I reread Ana’s post last night and went to sleep thinking about the tree, about mothers, about images and the ties that bind. I know I have to finish the download about the first of the 3 performances that I have chosen to intersect with this project, but this idea about images and their affective nature pulls on me. So many spilled into me in rapid fire during the performance. Each physicality conjured one until they were floating around like fireflies above my head. Cocullos…ya no se ven cocullos aquí como cuando ear niña.

Luckily, the image of the tree, the realness of it still in my body, the sensation of the bungees around my waist/perlvis and wrists (they are still quite tender, so it doesn’t take much for the recall to be instant) pull me back, back to the task at hand.

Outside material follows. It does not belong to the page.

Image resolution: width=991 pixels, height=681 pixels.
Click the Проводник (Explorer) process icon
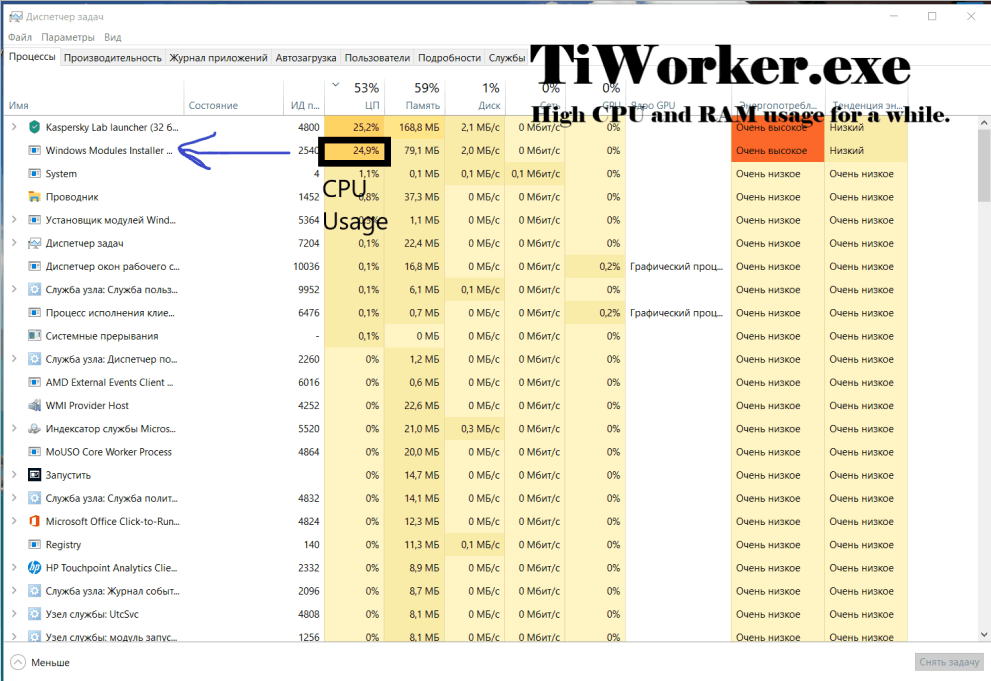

I realize now that the intersection of Materiality of Exile and my own praxis/performance is going to be led by this. I guess this is my personal materiality, my own “thinginess.” It comes in threes as usual. Three works that have all been transformations of something else, all acting upon each other directly and indirectly, part of a whole that is me, the me that never finds a stasis, whose “meness” is always temporal with a common thread.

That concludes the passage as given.